The trainees were professionals from research institutes, NGOs, universities, government departments and multilaterals. Most of them undertook the training because of their work programmes involving interaction with local people. Across the six training courses, the gender balance was: 68% male; 32% female.

A follow-up survey has been undertaken in response to the RIU programme in September-October 2006.  An email was sent to the last known addresses of all persons that undertook the training exercises in 2003-2005. Response was patchy, but where significant uptake of outputs was claimed a follow-up telephone interview was undertaken. Responses are included below.

Where the Outputs were Validated:

1. Hill Lands, Sri Lanka, based at Kandy:  Here the outputs were tested and validated for the first time over two weeks by a group of 12 Sri Lankan local professionals in 1997.  The field assessments were done in Hagarunketha District with approximately 35 local hillside, marginal farmers directly involved.
2. Cochabamba, Bolivia: Biophysical and Economic Assessment of Soil Erosion and Conservation Workshop, November 1998. At the PROINPA Experimental Station near Cochabamba. Materials and products were translated into Spanish and the workshop conducted in both English and Spanish. 22 participants from 15 Bolivian institutions including rural development workers. A hard copy of the evaluation report is available.
3. Mbarara, Uganda:  Techniques for field assessment of land degradation workshop, February 2001. 19 Ugandan professionals from governmental, educational and research institutions, including the Ugandan senior soil scientist and a professor from Makerere. Field techniques were evaluated at Bushwere, where slopes of 60% occur and there is very evident land degradation.  A video was taken for Ugandan TV. An evaluation report is available in hard copy and by email attachment.
4. Norwich, UK & Murcia, Spain: three international workshops on Field Assessment of Land Degradation from a Livelihoods Perspective. In 2003, 2004 and 2005. Participants were drawn from many countries and types of institution. Sponsorship was provided for some from Africa and China by UNU. Evaluation reports are available for each of these sessions by email.  Responses to the follow-up survey of these participants are included below.

Current Situation

Who are the Users?

The approach  has been used in other natural resources and conservation areas, including in biodiversity conservation on-farm (see Brookfield, H., Stocking, M. & Brookfield, M. 2002. Guidelines on agrodiversity assessment.
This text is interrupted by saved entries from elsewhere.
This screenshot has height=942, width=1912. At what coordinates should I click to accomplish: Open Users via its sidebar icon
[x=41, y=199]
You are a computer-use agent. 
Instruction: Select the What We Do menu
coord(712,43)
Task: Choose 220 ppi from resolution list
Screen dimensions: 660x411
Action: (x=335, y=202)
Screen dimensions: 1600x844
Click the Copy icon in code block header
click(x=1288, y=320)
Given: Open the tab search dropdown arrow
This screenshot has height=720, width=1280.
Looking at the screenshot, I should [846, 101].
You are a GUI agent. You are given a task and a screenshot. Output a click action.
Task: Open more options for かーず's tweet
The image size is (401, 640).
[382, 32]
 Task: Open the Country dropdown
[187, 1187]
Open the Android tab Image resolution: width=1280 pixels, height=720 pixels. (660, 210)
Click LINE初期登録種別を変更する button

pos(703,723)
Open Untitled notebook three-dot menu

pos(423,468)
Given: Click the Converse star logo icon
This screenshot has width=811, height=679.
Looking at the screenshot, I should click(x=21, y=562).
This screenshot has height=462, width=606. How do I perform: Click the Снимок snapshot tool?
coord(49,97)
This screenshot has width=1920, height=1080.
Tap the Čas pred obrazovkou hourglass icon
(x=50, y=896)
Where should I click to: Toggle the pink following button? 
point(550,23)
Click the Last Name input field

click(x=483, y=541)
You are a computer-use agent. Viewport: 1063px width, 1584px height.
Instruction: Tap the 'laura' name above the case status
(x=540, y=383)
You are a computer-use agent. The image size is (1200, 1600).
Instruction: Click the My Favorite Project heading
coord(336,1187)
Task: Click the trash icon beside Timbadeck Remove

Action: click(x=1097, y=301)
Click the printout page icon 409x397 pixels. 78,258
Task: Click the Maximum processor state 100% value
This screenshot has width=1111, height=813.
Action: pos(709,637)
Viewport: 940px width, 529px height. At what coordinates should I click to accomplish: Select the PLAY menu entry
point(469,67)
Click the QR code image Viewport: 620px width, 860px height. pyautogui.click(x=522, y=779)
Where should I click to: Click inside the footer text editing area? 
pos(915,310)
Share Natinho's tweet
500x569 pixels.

In: Brookfield et al (eds.) Cultivating Biodiversity: Understanding, Analysing and Using Agricultural Diversity. ITDG, London. Pp.41-56).

As at 13 October 2006, Google Scholar lists 33 citations for the main printed handbook by Stocking and Murnaghan, and a further 8 citations for the preliminary on-line web version.   A selection of the topics for which the outputs were relevant and cited as guidance are:

1. Participatory selection process for indicators of rangeland condition in the Kalahari
2. Soil Degradation Assessment in Mixed Farming Systems of Southern Africa: Use of Nutrient Balance .
3. Facilitating grass-roots sustainable development through sustainability indicators: a Kalahari case .
4. Water, land and health in urban and peri-urban food production: the case of Kano, Nigeria -
5. Diversity: A new strategic direction for soil conservation
6. Headwater deforestation: a challenge for environmental management
7. Reducing soil erosion and the loss of soil fertility for environmentally-sustainable agricultural .
8. Integrating Methods for Developing Sustainability Indicators to Facilitate Learning and Action -
9. An adaptive learning process for developing and applying sustainability indicators with local .
10. Promoting agrodiversity: the case of UNU project on people, land management and environmental change .
11. Integrating Community And Scientific Sustainability Indicators To Facilitate Participatory .
12. Demographic and Landscape Change in the Lake Patzcuaro Basin, Mexico: Abandoning the Garden
13. Ecological Degradation and Global Change: The Case of Drylands
14. Participatory Indicator Development for Sustainable Natural Resource Management
15. Assessing Land Degradation In The Monduli District, Northern Tanzania
16. Land Degradation Assessment By Farmers In Bolivian Mountain Valleys
17. Is it worth to recuperate degraded pasturelands?
18. ¿ Vale la Pena Recuperar Pasturas Degradadas? Una Evaluación desde la Perspectiva de los .
19. Población humana y usos del suelo en las zonas áridas, semiáridas y seco-subhúmedas
20. Aspectos socioeconómicos y biofísicos de la desertificación
21. Beneficios y costos de la rehabilitación de pasturas degradadas en Honduras
22. Socio-economic factors in soil erosion and conservation

The following are a selection of the anecdotal responses to the most recent survey of users. Country and profession of respondent are indicated in square brackets:

1. "I have been using the course material and the book that we got to teach my students at Bunda College  a course called Land Use Planning. Especially the use of the Livelihood framework in Land Degradation has been very useful including the different and interesting measurements of soil loss and land degradation that was taught on the course."  [Malawi, University teacher]
2. "We have developed two projects "LDC-SIDS Targeted Portfolio Approach to Sustainable Land Management" and "Preventing land degradation in Ecosystems through SLM (demonstration project)", which will provide a platform for the collection of field data relating to loss of top-soil as well as monitoring of land degradation on a yearly basis." [Barbados, government scientist]
3. "I shared the knowledge with departmental colleagues, including the book. So the concepts and techniques of how to confront the land degradation, learned from you are now used by our institution.  2 colleagues, agronomic engineer both, received the book and information from me. Beside at least 30 undergraduate students have received information of land degradation." [Venezuela, University teacher]
4. "We conducted a study in the lowlands of Eritrea designing a simple community managed monitoring tool for natural resource degradation. Methods were pulled out directly from this book. Another study determined to understand the reasons why, through farmers perceptions, certain SWC measures were more acceptable than others. The simple monitoring tools for land degradation from the book will be used to measure the differences that different SWC measures have on erosion - and hence crop productivity." [Eritrea, sustainable land management project officer]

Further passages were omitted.